» Thu Jan 06, 2011 10:28 am
Look, games can't be optimised for one piece of hardware over another. Things can't just "scale" better depending on the logo, as its just a processor chewing its 1s and 0s.
"Maxing out a CPU in every possible way" makes absolutely no sense whatsoever. If processors were as split as you believe them to be, you'd need to download special "Intel supported Microsoft Word" or an "AMD enabled Windows 7".
It's all marketing. They may say 'it performs the best with us!', but it's corporate BS. NVIDIA know that Crysis 2 will look good, sell well, and be seen by many, so they pay EA/Crytek to stick their logos on the box. They may even pay them to add better DX11 support, but that isn't NVIDIA exclusive, everyone benefits from it. In fact, that may arguable benefit AMD more, as they were the first to release the DX11 cards.

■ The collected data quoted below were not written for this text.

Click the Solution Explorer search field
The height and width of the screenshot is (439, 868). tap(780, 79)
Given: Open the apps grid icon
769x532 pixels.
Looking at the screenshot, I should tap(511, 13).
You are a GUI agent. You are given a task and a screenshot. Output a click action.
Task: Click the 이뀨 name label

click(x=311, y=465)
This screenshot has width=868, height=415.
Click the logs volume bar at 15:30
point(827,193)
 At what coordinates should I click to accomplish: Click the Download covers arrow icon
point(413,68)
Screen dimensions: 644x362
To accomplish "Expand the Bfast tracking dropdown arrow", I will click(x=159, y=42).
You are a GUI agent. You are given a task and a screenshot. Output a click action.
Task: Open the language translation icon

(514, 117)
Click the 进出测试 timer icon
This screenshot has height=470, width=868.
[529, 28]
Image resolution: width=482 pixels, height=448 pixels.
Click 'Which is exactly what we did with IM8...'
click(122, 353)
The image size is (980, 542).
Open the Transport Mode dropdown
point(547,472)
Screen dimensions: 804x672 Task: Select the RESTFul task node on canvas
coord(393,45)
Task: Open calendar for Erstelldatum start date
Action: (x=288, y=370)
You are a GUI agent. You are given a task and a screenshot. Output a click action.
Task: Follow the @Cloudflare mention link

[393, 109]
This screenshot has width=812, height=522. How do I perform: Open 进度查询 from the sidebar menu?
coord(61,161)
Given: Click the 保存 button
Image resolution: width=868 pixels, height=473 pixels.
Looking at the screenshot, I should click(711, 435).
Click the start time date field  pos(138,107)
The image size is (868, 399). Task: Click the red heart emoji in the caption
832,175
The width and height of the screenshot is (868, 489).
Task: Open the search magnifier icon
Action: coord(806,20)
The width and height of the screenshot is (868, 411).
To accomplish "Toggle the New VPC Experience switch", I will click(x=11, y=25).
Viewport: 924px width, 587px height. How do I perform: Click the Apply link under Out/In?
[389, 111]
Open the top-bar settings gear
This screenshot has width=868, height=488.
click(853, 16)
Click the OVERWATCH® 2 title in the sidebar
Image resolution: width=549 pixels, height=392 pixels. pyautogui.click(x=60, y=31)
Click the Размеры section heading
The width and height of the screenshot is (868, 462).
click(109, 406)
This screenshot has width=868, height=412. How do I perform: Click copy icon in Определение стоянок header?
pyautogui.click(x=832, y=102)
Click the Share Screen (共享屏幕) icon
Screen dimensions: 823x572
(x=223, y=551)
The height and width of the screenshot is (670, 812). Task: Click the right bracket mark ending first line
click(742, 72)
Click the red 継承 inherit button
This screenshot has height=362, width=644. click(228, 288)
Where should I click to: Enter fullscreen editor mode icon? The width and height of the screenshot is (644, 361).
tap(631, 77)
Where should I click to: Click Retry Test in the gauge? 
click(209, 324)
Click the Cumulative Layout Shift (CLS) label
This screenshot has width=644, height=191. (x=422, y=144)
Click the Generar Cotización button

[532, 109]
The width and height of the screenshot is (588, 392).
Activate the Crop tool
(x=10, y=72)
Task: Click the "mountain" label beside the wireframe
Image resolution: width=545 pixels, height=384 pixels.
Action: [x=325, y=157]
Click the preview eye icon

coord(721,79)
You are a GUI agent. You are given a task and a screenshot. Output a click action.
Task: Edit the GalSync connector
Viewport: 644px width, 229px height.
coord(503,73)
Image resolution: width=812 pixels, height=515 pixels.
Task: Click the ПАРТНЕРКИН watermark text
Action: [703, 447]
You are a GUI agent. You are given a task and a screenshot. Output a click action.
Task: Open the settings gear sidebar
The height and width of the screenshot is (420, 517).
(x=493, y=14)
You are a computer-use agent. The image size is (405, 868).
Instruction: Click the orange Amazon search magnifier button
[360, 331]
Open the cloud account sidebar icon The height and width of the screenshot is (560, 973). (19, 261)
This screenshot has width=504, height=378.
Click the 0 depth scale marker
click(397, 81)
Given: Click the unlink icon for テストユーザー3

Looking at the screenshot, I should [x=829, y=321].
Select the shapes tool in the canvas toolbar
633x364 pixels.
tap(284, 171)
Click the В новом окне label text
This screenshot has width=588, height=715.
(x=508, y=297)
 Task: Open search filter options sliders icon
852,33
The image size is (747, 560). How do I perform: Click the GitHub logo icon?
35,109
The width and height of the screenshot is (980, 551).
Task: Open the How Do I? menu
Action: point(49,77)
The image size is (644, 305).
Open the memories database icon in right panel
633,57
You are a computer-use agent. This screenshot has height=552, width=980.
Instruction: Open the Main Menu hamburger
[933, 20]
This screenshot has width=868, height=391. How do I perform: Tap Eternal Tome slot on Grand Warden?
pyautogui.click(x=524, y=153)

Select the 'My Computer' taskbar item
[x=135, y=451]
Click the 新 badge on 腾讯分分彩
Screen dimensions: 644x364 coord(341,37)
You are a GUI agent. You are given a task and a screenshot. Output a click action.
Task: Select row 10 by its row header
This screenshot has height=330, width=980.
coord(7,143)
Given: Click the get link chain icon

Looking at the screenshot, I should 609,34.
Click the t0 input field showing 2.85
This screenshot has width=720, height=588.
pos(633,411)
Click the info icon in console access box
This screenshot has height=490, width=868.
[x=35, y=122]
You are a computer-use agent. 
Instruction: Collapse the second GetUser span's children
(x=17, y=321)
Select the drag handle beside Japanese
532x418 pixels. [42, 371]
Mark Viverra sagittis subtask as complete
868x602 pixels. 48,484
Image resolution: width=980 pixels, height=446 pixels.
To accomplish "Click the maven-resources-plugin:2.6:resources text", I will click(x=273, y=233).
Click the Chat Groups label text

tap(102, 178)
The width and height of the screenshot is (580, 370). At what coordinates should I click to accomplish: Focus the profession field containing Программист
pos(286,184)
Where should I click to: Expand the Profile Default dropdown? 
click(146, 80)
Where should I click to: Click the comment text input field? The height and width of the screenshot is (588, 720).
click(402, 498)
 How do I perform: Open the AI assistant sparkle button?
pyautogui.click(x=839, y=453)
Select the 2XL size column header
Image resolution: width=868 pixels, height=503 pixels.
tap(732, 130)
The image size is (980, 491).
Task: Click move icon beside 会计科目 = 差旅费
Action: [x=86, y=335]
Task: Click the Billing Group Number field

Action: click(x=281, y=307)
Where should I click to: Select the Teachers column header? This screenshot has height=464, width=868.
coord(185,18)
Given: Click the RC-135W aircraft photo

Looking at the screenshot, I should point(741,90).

NVIDIA are renowned for paying developers to disable features in games when AMD cards are detected. Take Arkham Asylum, for instance, if an AMD card is detected then anti-aliasing options disappear off the menu. Download a patch, or change your videocard's ID number to disguise it as NVIDIA and AA is on the menu, and functioning completely perfectly.
Intel CPUs benefit from hyper-threading, so they have a larger number of simultaneous threads. They may pay developers to take advantage of it, but that's progress, and someone with an AMD quad-core won't feel anything compared to an Intel dual-core with hyper-threading enabled. Even then, games barely chew through a CPU at all, it's all in the GPU.
NVIDIA also cheat on the newer 3DMark benchmarks, by having the PhysX support, which contributes a huge amount to the overall score. In actuality PhysX is nearly meaningless and is a patch away for the games which support it. Even then, underused CPUs can do the processing, especially since most are multi-cored.
There are thousands of CPUs and GPUs on the market, and it's impossible to cater for one particular card, or a family, especially when they're constantly developing through drivers and new hardware. Everything changes so fast, so that if a game is "optimised" for any one product, one month later when new drivers come out everything changes.